The last several years has seen new shops, restaurants, residential apartments, entertainment venues, and a new boutique hotel opening in downtown. These new entities are mixing in with a vibrant art community, the UC Merced Downtown Campus Center, government and business leaders for a downtown resurgence.

“I strongly feel that in the next two years people will see a significant change in downtown Merced,” said Merced Mayor Matthew Serratto. 

The resurgence is being spurred by four key components: private investments, public resources and support, a lively art community, and the return of events.

“From a city perspective we have to stimulate the investment from the private side, make the investment on our end and then we have to do our best to put the right structures in place,” Serratto said.
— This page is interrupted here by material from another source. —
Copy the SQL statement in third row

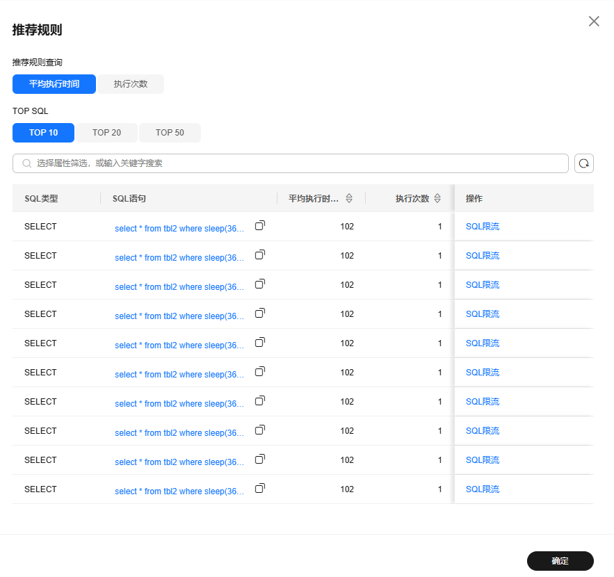259,284
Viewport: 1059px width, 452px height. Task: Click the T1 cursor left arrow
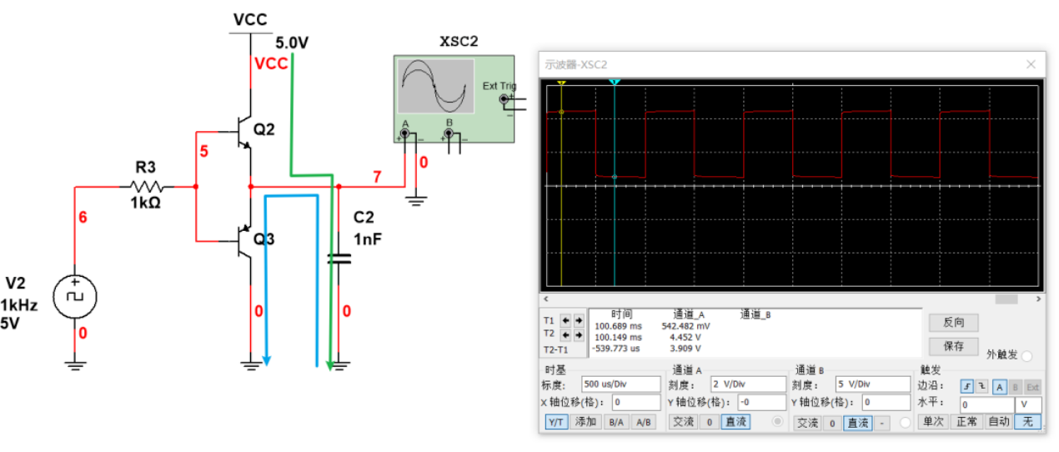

The private investment has been led by revitalization projects of The Tioga, The Mainzer and the El Capitan Hotel.

The Tioga has been transformed into chic downtown residential apartments that quickly filled up when it opened last year. The amenities include a large mezzanine and community space with pool tables, a kitchen prep station, dining tables, lounge areas, a viewing room, games and art from local artists.

Perhaps one of the more enticing details is the entry into The Tioga that replicates the grandeur of what it once was.

“We painstakingly and lovingly brought it back to its original glory,” said Robin Donovan, the managing director of all three properties. “The Tioga was originally a hotel visited by stars and presidents alike.”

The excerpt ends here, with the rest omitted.